## CONSIGNE
Transcrivez, dans le texte sur Gilbert Savard qui suit, tout ce qui va de « Gilbert Savard, un » jusqu'à « pas maîtres chez nous. ».

## TEXTE FOURNI
+ + + +
IJL – Réseau.Presse – La Liberté

Gilbert Savard, un ancien président de la Fédération provinciale des comités de parents (aujourd’hui Fédération des parents de la francophonie manitobaine) à une période déterminante du combat, revient sur les grandes lignes des luttes de longue haleine menées par un mouvement communautaire. C’est d’abord comme simple parent que Gilbert Savard s’est impliqué dans l’éducation en français. Un déclic s’est fait en lui lors d’une réunion de la commission scolaire de Saint-Boniface en 1983. « Dans les divisions scolaires historiques comme la Rouge, la Seine ou la Montagne, la plupart des commissaires n’étaient pas forcément acquis au principe de l’école française. Nous étions un peu trop devenus à la merci des anglophones. C’était une inquiétude. On voyait bien que nous n’étions pas maîtres chez nous.
+ + + +
## EXTRAIT DES DONNÉES
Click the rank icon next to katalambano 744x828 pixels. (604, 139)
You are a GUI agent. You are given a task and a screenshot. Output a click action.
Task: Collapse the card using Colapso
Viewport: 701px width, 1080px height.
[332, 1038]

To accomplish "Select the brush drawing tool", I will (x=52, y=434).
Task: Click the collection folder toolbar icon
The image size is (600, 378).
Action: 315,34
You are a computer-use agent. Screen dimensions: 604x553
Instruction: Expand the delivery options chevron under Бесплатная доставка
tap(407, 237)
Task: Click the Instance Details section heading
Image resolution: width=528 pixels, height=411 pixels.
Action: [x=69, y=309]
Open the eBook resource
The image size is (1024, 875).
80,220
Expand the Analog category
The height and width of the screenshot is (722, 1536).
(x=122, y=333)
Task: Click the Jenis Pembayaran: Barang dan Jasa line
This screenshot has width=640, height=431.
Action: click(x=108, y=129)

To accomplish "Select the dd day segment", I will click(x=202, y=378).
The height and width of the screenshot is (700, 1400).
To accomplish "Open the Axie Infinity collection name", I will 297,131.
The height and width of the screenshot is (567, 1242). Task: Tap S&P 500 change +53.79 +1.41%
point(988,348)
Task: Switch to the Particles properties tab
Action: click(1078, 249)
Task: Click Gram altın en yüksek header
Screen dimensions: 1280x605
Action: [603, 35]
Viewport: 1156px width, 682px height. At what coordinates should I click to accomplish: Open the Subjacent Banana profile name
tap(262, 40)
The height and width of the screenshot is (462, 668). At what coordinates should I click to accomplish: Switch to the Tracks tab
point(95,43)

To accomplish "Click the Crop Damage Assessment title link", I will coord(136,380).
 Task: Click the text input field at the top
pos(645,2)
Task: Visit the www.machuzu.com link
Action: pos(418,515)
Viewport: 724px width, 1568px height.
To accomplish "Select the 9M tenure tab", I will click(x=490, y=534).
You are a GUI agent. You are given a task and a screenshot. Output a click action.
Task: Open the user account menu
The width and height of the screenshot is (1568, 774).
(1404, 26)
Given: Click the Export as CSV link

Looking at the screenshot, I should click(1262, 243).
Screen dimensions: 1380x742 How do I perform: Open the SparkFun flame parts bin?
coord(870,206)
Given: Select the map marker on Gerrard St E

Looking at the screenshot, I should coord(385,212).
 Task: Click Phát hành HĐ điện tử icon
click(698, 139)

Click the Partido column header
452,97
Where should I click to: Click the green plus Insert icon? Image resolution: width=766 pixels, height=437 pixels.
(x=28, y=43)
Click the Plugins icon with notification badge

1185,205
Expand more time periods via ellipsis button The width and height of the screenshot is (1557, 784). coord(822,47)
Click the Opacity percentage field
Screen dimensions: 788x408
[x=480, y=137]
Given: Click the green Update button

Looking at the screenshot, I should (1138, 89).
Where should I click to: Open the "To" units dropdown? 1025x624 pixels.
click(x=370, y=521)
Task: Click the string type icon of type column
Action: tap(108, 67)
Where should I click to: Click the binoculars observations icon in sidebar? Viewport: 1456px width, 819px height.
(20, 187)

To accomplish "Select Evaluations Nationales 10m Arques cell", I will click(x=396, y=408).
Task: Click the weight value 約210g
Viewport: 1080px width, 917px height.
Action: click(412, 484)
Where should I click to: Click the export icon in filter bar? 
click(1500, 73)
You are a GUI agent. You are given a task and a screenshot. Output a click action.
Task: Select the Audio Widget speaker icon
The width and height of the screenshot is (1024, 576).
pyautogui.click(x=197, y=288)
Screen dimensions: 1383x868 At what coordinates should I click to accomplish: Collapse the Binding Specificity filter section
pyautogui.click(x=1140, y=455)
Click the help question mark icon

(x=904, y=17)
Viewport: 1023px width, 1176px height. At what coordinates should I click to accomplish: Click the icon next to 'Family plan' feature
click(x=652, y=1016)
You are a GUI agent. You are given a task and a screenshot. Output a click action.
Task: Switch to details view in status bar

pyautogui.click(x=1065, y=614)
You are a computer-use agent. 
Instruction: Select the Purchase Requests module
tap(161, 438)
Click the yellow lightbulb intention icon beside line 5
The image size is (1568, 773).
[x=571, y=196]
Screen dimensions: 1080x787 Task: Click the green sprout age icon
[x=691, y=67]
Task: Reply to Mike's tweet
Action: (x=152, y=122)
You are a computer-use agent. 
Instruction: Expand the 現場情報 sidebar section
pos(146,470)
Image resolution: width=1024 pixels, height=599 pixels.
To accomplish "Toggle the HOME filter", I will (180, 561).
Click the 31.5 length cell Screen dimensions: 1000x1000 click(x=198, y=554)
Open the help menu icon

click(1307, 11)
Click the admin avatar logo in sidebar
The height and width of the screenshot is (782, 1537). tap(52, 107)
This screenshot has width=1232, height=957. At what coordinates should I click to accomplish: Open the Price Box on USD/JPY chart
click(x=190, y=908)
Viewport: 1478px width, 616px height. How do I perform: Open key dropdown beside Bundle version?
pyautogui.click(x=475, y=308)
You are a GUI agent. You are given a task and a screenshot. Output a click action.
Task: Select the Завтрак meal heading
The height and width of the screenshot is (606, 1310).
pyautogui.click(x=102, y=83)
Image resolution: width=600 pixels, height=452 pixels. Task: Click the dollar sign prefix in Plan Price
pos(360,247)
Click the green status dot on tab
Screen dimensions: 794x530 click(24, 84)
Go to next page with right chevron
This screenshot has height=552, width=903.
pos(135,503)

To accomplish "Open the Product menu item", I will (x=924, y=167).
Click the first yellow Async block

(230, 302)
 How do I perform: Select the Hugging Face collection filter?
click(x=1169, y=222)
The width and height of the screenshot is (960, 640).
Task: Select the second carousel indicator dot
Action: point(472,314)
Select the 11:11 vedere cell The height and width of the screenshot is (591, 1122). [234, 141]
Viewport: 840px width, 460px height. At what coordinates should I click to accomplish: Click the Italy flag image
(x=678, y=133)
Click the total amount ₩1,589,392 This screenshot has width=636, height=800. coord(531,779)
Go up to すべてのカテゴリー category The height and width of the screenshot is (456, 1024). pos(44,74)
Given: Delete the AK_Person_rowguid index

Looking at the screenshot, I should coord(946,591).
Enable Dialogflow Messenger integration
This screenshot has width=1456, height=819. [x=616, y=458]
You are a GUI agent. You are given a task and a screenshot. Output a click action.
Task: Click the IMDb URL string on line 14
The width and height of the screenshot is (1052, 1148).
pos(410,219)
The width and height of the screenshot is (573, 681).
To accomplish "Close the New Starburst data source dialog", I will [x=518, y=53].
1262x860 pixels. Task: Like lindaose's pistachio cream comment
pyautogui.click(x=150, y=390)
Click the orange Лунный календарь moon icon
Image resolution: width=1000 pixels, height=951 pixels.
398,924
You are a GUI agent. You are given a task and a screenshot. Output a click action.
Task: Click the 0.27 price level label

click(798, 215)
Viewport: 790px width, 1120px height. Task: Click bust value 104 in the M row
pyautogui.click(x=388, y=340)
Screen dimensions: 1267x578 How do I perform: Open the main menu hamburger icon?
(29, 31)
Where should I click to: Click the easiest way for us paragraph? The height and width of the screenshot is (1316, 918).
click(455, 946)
+ + + +
## RÉPONSE
Gilbert Savard, un ancien président de la Fédération provinciale des comités de parents (aujourd’hui Fédération des parents de la francophonie manitobaine) à une période déterminante du combat, revient sur les grandes lignes des luttes de longue haleine menées par un mouvement communautaire. C’est d’abord comme simple parent que Gilbert Savard s’est impliqué dans l’éducation en français. Un déclic s’est fait en lui lors d’une réunion de la commission scolaire de Saint-Boniface en 1983. « Dans les divisions scolaires historiques comme la Rouge, la Seine ou la Montagne, la plupart des commissaires n’étaient pas forcément acquis au principe de l’école française. Nous étions un peu trop devenus à la merci des anglophones. C’était une inquiétude. On voyait bien que nous n’étions pas maîtres chez nous.